The company referred to the KeyOne as BlackBerry’s first device without “compromises,” an implicit acknowledgement that all previous devices had fallen short of consumer expectations in one way or another

BlackBerry/TCL, for their part, seem to acknowledge that they have lost the hearts of a once rabidly loyal fanbase when it failed to keep up with the promises of the iPhone. In our conversation, the company referred to the KeyOne as BlackBerry’s first device without “compromises,” an implicit acknowledgement that all previous devices had fallen short of consumer expectations in one way or another.

The physical keyboard is certainly a key part of the device’s appeal, both in terms of hoping to recapture users who still miss the feature after years of going touchscreen only, while heavily playing into a sense of nostalgia. With the arrival of the device formally known as the Mercury, which pays more than a passage homage to earlier devices, it seems we may have finally entered the era of smartphone nostalgia.

Here’s to simpler times

HMD’s 3310 reboot is even more on the nose than BlackBerry’s offering. It’s a device whose primary raison d’être is playing upon all of those warm-and-fuzzy feelings Nokia diehard fans have for their old devices. It’s a fairly novel concept for a space so defined by a constant drumbeat toward innovation. But nostalgia alone won’t be enough to keep the brand afloat.

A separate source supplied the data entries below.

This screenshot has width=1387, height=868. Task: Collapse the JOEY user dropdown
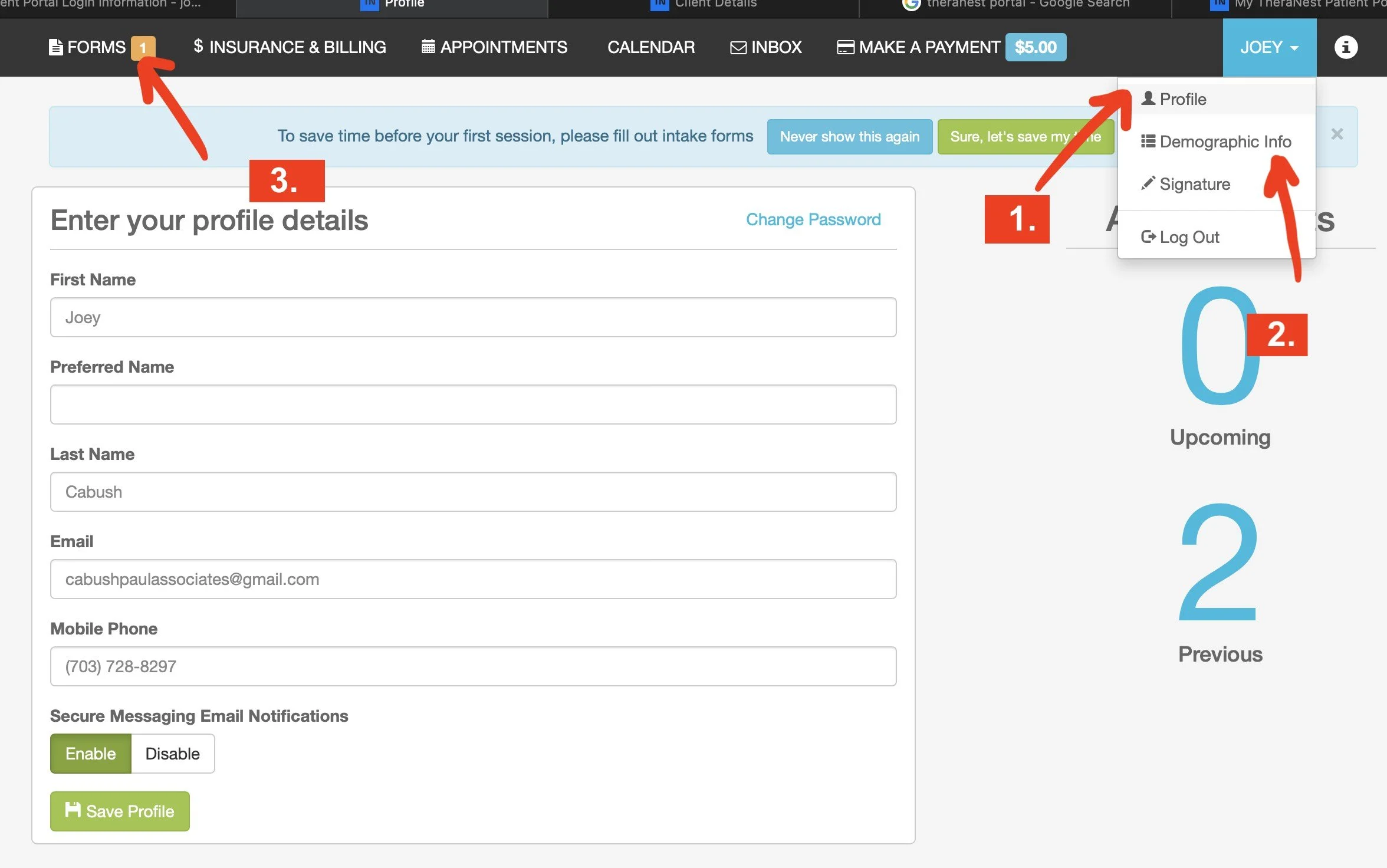(x=1269, y=47)
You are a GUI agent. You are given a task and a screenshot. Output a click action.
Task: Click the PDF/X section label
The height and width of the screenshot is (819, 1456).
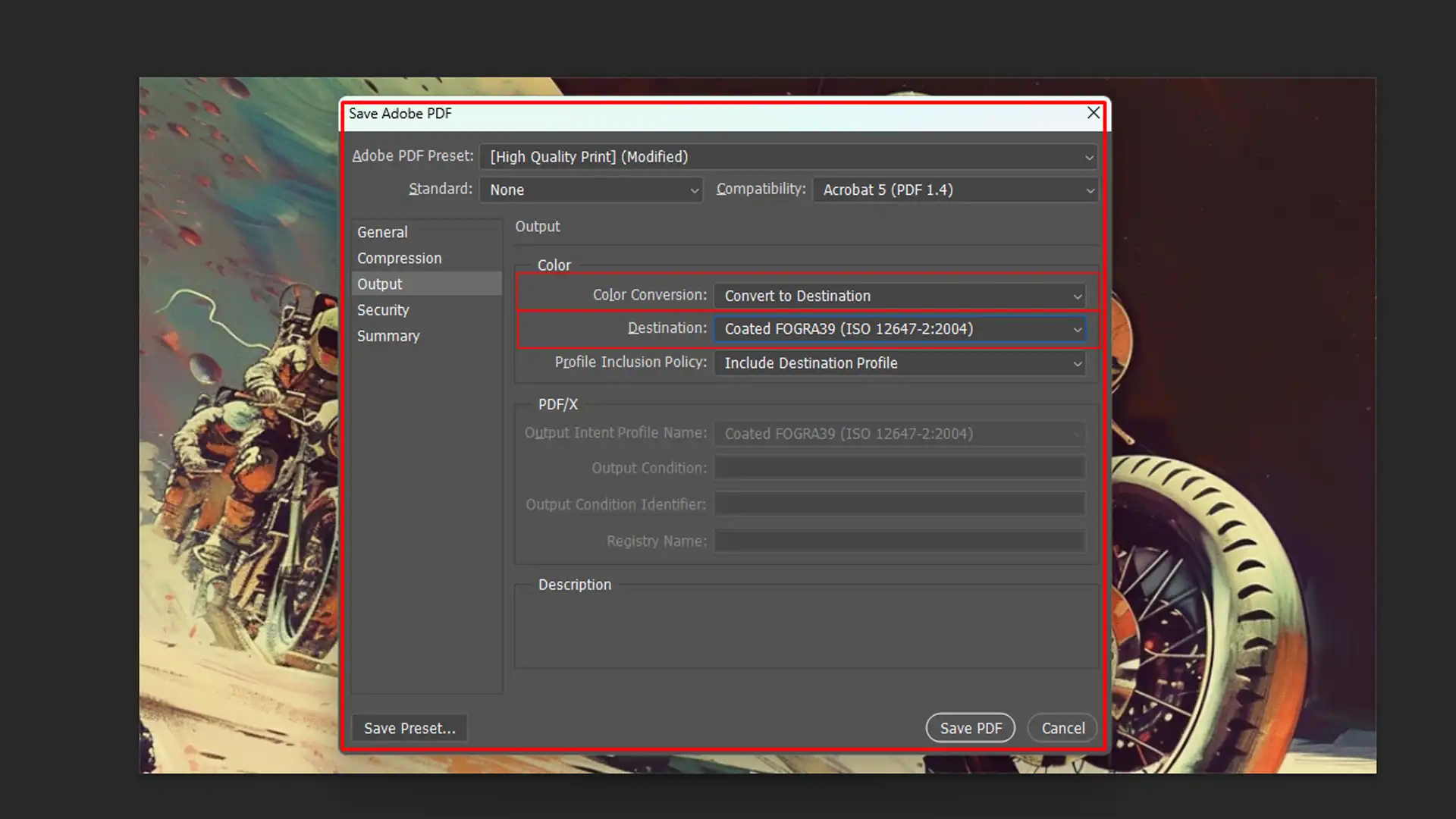[x=557, y=404]
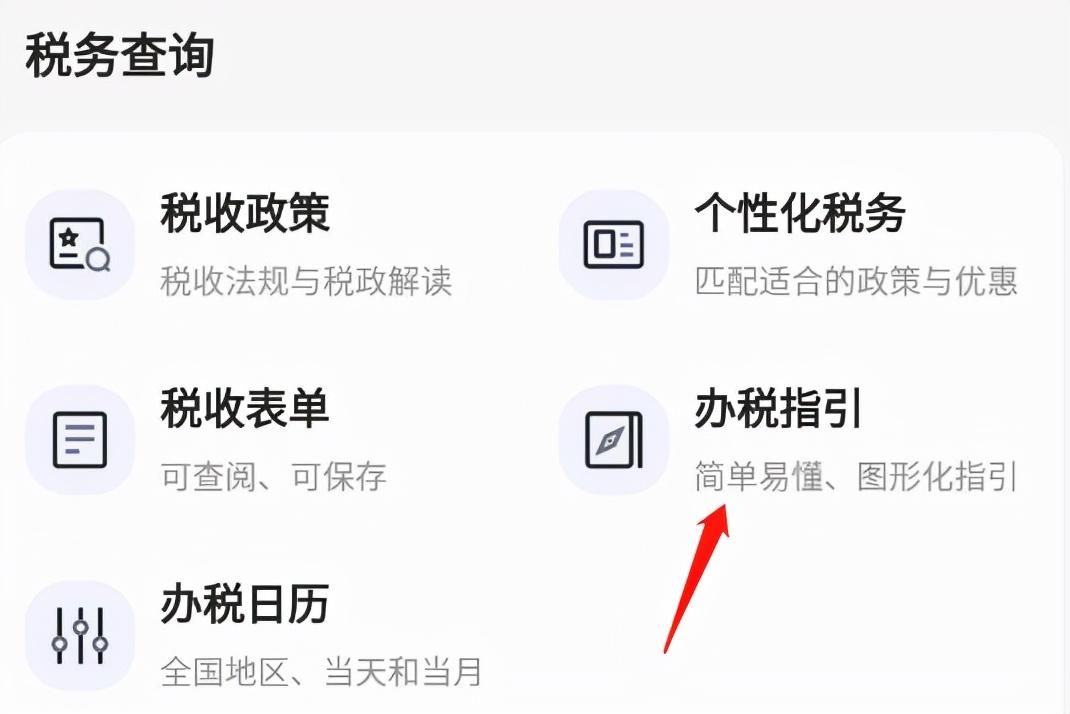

But smartphones are not diners. People aren’t driven by the same impulses when buying smartphones and hamburgers. Red meat will fill up your belly for the rest of the day. A good handset should last a few years.

Nostalgia alone is a bad reason to buy a phone. It’s a decent starting point if you want to get the word out in a crowded market. After all, it’s hard to imagine anyone paying nearly as close of attention to HMD’s launch this week had it not been tied to the Nokia brand. And a TCL enterprise handset launched under the Alcatel banner almost certainly wouldn’t have garnered the same notice as “the rebirth of BlackBerry.” But you need a lot more than branding to hang your hat on here.

Of the two companies, TCL’s play seems by far the safer. Its modest expectations are coupled with different use cases. While companies now tell you to bring your own device, recent high profile hackings highlight the vulnerability of hardware. A company that promises an end-to-end security solution could prove quite appealing to big companies who have long since switched over to iPhones and their ilk.

Of all the leading smartphone companies, Samsung focused the most on security. But BlackBerry, which continues to exist as a software and services company independently of TCL, has been doing this for a long time. User-facing solutions like its DTEK app, which offers a security rating, make the concept more accessible.

And hey, with Samsung still reeling from the Note 7 debacle, the timing to launch such a device is about as good as it’s going to get.

HMD’s play, on the other hand, seems to be almost entirely nostalgia driven. The devices do a decent job playing into the company’s legacy of budget handsets that were long popular in the developing world, but not nearly enough to distinguish the new Nokias from all the cheap handsets out there.

“There are a lot of legendary phone models in Nokia’s history,” HMD’s chief product officer (and Nokia ex-pat) Juha Sarvikas said in a briefing ahead of launch. “We thought long and hard about whether we should be bringing back a legend… and then we decided to remake the 3310.”

It’s hard to imagine we’ll remember this year’s Mobile World Congress as the year of either brand’s triumphant return. What seems far more likely is that they’ll go down as yet another in a long line of attempts to re-launch brands that never fully recovered from the coming of the iPhone.

The public’s expectations for smartphones in 2017 are far too high to be satiated by nostalgia alone.